Depremin 6. ayını geride bıraktık… İlk günlerde yaşanan dondurucu soğuklar yerini kavurucu sıcağa bıraktı. 6. ayın geride kalmış olmasına rağmen Adıyaman’da yıkımlar ve enkaz kaldırmalar devam ediyor. Güneşin en kavurucu saatlerinde merkezde bulunan bir cemevine gidiyorum. Daha önceden tanıştığım birkaç kadın oldukça sıcak bir şekilde beni içeri davet ediyor. Mutfağa geçiyoruz, küçük mutfak tüpünün üzerine kahve koyulurken sohbete başlıyoruz.


Hatun giriyor söze. 40 yaşında, 15 yaşında bir kızı var. Eşi yevmiye işçisi. Hatun da depremden sonra toplum yararına proje ile 6 aylığına cemevinde işe başlamış. Kirada oturduğu evi ağır hasar aldığı için evindeki tüm eşyaları çıkaramamış. Deprem sürecinin kendisi ve ailesi için çok zor geçtiğini söyleyen Hatun, başlangıçta AFAD yetkililerinden aldıkları brandayı çadır haline getirerek kullandıklarını ancak soğuk ve çadırın su geçirmesi gibi sorunlarla karşılaştıklarını anlatıyor. Sonraki süreçte bir süre çadırkentte kalmışlar, şimdiyse konteyner kentteler.

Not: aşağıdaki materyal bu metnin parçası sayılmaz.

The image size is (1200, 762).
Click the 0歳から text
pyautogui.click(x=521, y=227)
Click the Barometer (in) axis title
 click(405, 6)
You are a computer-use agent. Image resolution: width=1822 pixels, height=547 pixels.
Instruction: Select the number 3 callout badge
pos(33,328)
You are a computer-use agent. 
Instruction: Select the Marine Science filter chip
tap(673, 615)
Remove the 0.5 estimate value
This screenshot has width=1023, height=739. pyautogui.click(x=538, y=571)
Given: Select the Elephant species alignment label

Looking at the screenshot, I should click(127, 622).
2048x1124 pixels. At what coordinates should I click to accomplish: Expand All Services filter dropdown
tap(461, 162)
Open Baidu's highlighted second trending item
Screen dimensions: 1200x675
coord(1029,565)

Deprem sonrası ağır hasarlı evinden zor bela eşyalarını çıkarmış Hatun, ama sonrasında da birçok sorunla karşı karşıya kalmış. Eşyalarını evden çıkarttıktan sonra kendi köylerine götürdüklerini ancak aynı zamanda heyelan bölgesi olan bu köyde de yıkımın büyük olduğunu ifade ediyor: “Eşyaları köydeki eve koyduk, oradan da hırsız çaldı. Eşyaları depremden kurtarmasaydık iyiydi”.

EŞYALAR DEPREMZEDELERE ZİMMETLİ

Tüm bu zorlu yolculuklardan sonra konteynere geçince biraz rahatlarım dese de durum öyle olmamış. Konteyner kente yerleştikten sonra konteynerin tüm işlerinin üzerlerine yıkıldığını ifade ediyor.

Konteynerdeki beyaz eşyaların üzerlerine zimmetli olduğunu söyledikten sonra, “Konteyner de bizim olmayacak geri alacaklar. Beyaz eşyalar bozulursa kağıt imzaladığım için tüm masrafı bize ait. Hangi parayla yaptırayım?” diye soruyor. Hatun’un eşi geçmişte yevmiye işlerine giderken şimdi çalışmıyor, kendi işinin de süresinin dolacağını belirtip, “Düzenli bir gelirimiz yok. Onların yapması gerekiyor. Bizim elimizde avucumuzda bir şey yok ki” diyor.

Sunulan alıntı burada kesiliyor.